When I can access my hope for this sordid world, I nurse it, grow it, and share it. I know it is my religious, spiritual, and humanitarian obligation to do so, because there is always a heartbroken parent out there, a grieving spouse, an abused and lonely child, who cannot yet hold onto that hope, but needs to know or be shown that it is there.
This is why we must opt into community, opt into intentional covenant with each other that holds each other and holds each other accountable. This is why we must resist all these secular and materialistic forces that tenaciously lead us along the road where we are bowling alone and where the largest number of us have no one in whom we confide. Alone, we don’t have enough money or time or prayer or hope to meet the world’s needs. This has been empirically proven.
It’s not yet clear whether or not when we all band together that we can succeed, so until it’s disproven, we might as well give it our best effort. Otherwise, what’s the point?
To Lauren’s bereft parents, as well as the whole congregation gathered around them, that minister said these words:
That hope we are holding for you, the hope you may not be able to have now or for a while, that hope we are holding for you, will not go away.

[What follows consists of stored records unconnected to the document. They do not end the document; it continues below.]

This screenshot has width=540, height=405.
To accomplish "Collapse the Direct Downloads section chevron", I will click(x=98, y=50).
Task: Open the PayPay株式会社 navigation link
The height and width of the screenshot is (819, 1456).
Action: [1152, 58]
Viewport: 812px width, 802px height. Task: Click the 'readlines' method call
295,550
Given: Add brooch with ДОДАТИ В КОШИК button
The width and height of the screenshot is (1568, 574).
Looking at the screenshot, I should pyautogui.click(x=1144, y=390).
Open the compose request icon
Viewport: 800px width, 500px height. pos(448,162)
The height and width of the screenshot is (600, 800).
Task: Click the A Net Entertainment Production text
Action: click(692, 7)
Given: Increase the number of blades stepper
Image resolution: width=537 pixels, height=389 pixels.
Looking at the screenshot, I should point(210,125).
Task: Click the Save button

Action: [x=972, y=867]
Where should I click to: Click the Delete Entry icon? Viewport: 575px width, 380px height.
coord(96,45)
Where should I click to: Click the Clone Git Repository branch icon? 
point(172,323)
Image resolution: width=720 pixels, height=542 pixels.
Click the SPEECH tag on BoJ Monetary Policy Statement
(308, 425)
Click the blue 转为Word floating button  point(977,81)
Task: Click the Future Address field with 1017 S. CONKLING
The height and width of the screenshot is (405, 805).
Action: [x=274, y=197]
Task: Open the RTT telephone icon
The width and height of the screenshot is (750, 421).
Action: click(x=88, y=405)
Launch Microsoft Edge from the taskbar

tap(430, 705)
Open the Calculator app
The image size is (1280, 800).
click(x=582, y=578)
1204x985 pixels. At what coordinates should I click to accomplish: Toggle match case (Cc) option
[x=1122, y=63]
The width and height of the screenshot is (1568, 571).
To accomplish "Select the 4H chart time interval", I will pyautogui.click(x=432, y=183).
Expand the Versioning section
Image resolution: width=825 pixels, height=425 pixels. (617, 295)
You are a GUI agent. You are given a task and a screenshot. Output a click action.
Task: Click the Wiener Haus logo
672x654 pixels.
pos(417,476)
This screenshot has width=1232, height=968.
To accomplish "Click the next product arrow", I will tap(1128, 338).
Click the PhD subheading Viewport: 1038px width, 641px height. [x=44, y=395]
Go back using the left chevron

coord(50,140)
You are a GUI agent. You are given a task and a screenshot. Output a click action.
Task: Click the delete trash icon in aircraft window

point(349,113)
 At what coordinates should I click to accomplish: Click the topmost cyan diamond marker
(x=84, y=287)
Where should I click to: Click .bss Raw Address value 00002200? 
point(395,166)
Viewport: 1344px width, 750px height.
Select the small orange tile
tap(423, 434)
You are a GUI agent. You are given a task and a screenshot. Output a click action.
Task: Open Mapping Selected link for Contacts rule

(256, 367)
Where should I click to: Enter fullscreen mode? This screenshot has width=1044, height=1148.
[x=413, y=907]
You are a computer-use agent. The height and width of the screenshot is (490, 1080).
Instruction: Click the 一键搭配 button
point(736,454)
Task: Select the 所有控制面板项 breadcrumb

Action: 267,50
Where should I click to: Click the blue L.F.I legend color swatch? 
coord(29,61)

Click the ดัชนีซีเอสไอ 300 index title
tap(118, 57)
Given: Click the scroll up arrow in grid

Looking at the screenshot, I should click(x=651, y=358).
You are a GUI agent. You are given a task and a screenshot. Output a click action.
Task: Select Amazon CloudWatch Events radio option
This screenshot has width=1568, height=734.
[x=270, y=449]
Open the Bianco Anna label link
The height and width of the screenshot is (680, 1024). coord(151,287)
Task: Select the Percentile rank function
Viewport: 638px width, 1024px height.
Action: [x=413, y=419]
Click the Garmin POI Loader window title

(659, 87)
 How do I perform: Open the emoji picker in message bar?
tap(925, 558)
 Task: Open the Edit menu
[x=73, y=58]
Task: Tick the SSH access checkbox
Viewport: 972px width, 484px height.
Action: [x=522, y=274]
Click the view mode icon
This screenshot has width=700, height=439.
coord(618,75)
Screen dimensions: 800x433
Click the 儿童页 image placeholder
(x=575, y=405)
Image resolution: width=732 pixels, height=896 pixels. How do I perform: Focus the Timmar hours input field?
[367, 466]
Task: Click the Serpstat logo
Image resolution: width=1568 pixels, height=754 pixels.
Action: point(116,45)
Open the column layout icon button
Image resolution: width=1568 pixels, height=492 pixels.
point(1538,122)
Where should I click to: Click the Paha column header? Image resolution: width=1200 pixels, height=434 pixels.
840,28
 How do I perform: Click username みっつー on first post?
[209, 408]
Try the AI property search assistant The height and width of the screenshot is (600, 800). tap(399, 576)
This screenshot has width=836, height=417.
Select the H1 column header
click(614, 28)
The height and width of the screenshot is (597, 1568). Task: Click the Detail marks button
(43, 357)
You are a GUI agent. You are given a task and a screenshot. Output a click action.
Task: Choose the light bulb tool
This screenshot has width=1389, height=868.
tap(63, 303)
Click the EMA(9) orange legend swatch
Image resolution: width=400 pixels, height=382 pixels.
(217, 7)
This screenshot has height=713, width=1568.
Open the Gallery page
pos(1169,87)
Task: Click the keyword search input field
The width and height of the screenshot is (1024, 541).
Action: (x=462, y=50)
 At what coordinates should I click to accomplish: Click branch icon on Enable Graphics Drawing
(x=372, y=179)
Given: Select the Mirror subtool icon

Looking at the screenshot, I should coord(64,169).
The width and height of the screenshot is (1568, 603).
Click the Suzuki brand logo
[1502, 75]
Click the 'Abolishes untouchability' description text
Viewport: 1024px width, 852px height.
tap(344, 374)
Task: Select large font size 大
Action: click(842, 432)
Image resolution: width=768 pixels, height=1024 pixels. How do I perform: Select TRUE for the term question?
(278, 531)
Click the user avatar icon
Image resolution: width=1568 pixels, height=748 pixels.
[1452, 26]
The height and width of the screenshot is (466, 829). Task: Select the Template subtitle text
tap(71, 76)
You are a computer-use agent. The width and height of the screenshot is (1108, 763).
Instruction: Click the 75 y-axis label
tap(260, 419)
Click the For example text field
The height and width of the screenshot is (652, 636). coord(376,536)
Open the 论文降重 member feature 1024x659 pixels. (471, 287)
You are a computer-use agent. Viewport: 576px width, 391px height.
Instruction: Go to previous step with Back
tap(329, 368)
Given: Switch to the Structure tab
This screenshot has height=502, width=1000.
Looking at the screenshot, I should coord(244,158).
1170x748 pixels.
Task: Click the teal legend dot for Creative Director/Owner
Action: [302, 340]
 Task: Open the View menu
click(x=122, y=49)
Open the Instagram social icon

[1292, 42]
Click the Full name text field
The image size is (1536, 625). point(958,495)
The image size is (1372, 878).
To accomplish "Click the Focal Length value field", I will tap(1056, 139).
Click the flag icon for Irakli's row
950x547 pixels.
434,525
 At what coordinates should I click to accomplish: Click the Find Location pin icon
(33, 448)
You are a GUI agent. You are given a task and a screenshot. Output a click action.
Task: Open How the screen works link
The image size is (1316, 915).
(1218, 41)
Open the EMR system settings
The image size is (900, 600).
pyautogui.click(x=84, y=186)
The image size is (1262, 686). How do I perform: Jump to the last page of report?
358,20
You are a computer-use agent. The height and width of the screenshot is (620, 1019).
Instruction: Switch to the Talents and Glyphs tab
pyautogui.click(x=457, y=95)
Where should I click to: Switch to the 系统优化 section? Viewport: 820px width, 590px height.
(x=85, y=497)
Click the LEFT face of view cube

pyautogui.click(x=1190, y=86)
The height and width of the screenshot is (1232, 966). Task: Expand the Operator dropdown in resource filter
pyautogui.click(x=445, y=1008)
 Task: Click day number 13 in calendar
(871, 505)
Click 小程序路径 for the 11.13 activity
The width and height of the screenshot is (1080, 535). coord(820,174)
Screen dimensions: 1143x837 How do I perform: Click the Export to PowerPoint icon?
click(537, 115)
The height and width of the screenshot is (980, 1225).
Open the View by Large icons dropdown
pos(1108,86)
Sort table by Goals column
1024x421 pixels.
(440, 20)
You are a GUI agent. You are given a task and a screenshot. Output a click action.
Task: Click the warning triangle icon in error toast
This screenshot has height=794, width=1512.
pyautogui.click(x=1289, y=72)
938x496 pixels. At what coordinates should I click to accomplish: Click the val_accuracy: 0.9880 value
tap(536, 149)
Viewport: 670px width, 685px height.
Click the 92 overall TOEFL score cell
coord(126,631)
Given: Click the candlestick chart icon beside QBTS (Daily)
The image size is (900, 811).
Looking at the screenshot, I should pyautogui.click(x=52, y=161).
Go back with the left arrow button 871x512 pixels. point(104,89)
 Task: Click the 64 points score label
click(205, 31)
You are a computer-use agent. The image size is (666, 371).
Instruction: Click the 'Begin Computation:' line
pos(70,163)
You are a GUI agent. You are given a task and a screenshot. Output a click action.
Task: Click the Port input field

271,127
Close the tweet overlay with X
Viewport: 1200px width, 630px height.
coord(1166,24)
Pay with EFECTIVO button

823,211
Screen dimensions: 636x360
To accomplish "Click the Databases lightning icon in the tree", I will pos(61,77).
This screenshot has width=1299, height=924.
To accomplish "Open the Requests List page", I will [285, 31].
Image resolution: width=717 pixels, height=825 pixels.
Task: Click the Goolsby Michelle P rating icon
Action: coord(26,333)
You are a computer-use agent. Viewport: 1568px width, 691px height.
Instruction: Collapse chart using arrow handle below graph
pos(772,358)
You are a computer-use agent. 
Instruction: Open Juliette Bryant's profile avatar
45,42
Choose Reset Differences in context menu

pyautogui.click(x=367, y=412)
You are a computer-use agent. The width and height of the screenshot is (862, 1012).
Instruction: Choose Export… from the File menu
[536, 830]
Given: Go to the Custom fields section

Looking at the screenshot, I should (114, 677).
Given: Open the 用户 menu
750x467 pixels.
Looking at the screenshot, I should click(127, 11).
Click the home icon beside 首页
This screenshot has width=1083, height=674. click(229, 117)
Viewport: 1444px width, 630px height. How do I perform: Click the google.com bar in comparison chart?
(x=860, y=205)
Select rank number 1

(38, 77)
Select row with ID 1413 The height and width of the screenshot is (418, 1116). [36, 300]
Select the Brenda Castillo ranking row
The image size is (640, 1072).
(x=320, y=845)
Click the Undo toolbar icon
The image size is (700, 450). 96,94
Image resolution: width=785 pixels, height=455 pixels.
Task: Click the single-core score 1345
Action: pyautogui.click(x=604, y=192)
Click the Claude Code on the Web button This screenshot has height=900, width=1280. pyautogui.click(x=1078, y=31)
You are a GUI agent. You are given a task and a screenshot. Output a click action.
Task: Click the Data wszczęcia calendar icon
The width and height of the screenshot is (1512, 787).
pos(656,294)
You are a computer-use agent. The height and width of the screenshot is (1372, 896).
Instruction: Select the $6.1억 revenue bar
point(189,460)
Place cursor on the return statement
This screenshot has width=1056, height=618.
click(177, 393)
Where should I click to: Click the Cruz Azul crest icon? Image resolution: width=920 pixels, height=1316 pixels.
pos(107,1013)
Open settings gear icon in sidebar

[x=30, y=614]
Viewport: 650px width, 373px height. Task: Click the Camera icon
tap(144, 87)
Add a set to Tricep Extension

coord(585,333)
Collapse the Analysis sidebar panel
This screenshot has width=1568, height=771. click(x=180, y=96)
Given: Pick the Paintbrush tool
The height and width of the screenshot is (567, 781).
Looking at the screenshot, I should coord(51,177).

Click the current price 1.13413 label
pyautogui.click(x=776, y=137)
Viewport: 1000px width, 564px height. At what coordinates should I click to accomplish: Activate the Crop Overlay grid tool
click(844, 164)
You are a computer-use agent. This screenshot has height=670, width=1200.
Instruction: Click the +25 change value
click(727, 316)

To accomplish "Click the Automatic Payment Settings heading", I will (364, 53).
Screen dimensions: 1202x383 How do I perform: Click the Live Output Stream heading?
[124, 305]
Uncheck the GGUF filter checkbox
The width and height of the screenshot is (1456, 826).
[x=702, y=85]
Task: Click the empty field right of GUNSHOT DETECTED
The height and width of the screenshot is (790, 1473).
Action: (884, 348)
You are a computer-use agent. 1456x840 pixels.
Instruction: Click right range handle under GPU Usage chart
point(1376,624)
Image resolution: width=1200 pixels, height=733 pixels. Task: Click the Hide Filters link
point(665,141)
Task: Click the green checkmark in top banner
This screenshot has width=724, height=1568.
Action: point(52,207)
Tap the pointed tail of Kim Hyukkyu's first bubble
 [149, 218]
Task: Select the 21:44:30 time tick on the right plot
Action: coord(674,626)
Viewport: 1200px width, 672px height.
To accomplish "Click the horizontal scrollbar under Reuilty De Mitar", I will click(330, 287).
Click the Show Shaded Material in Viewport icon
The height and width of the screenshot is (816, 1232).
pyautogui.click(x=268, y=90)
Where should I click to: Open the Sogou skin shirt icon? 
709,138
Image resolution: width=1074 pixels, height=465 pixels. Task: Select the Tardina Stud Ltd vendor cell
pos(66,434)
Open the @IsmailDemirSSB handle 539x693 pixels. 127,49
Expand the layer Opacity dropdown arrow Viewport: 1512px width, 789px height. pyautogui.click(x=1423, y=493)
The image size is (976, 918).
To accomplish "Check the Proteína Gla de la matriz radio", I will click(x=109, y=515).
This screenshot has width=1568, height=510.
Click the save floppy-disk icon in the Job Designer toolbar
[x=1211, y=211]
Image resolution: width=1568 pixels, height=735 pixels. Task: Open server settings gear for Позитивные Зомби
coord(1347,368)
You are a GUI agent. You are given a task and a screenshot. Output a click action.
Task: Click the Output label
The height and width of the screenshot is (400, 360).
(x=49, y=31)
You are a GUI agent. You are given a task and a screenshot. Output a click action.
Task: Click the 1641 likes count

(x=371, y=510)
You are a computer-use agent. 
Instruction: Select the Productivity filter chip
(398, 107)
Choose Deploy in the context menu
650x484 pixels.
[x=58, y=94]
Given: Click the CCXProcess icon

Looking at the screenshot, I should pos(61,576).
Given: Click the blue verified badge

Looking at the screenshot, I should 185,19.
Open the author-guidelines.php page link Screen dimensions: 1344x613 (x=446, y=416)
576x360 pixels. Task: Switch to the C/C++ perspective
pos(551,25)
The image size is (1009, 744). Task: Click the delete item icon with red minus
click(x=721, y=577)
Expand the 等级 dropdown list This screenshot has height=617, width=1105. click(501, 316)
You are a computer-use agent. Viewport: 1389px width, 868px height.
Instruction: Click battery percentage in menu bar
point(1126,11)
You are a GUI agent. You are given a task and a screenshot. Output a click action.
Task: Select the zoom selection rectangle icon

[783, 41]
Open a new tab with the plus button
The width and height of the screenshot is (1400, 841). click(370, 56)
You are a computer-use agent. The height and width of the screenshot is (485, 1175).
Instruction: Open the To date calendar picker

May we do this for Lauren’s parents, or the parents of Renisha McBride, for the parents of Ana-Grace Márquez-Greene, and the countless other parents grieving their lost children. May we hold this hope for every human and all those creatures ravaged by winds and by despair in the wake of weather gone ever-more savage. May we allow others to do their part on our behalf when we cannot and may we step up in those moments we can.